[[ RECORDS FOR THE EXERCISE, beginning ]]

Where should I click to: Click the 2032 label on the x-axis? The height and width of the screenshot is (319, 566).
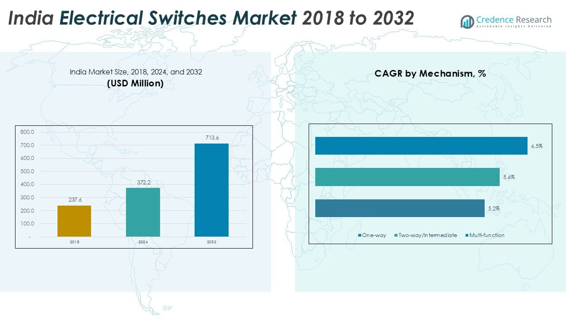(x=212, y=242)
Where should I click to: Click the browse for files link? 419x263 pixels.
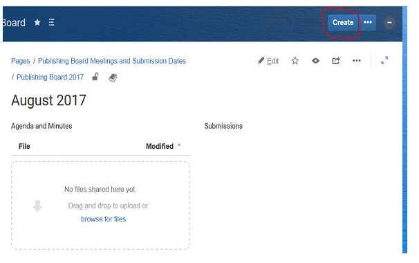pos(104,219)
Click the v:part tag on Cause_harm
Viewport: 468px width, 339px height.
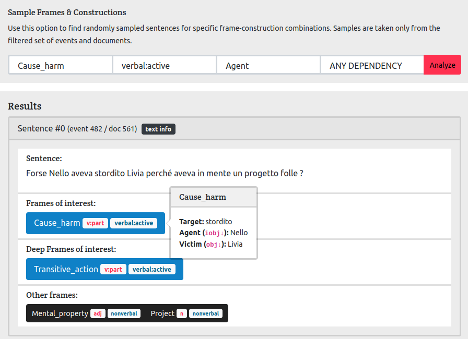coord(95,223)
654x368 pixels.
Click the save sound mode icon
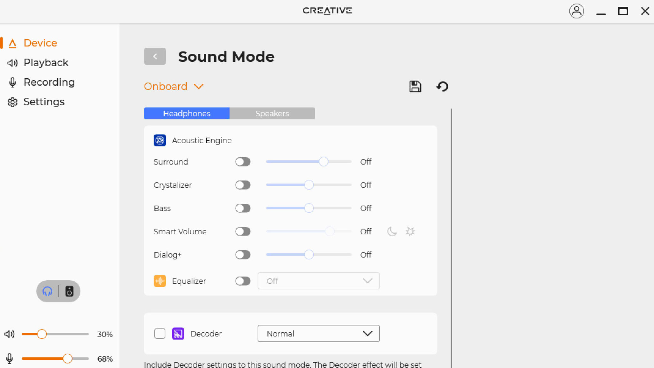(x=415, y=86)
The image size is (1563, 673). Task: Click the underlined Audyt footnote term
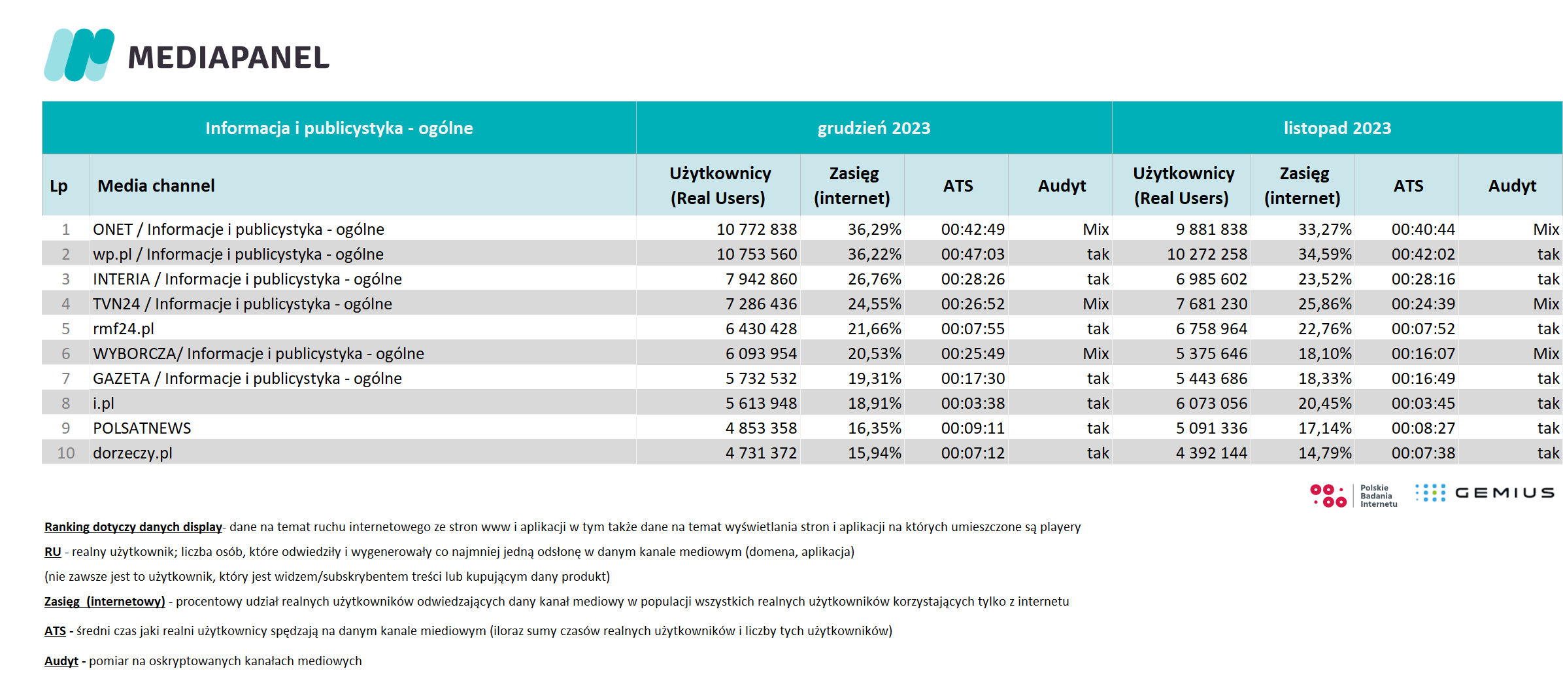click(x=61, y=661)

[[ RECORDS FOR THE EXERCISE, end ]]

### WORK REQUEST
The full set of entries should be transcribed exactly, pictures left aside.

### ANSWER SECTION
Where should I click to: Click the 2032 label on the x-axis? The height and width of the screenshot is (319, 566).
(x=212, y=242)
Where should I click to: Click the browse for files link? 419x263 pixels.
pos(104,219)
Click the v:part tag on Cause_harm
Viewport: 468px width, 339px height.
coord(95,223)
654x368 pixels.
Click the save sound mode icon
(x=415, y=86)
The image size is (1563, 673). Task: Click the underlined Audyt footnote term
click(x=61, y=661)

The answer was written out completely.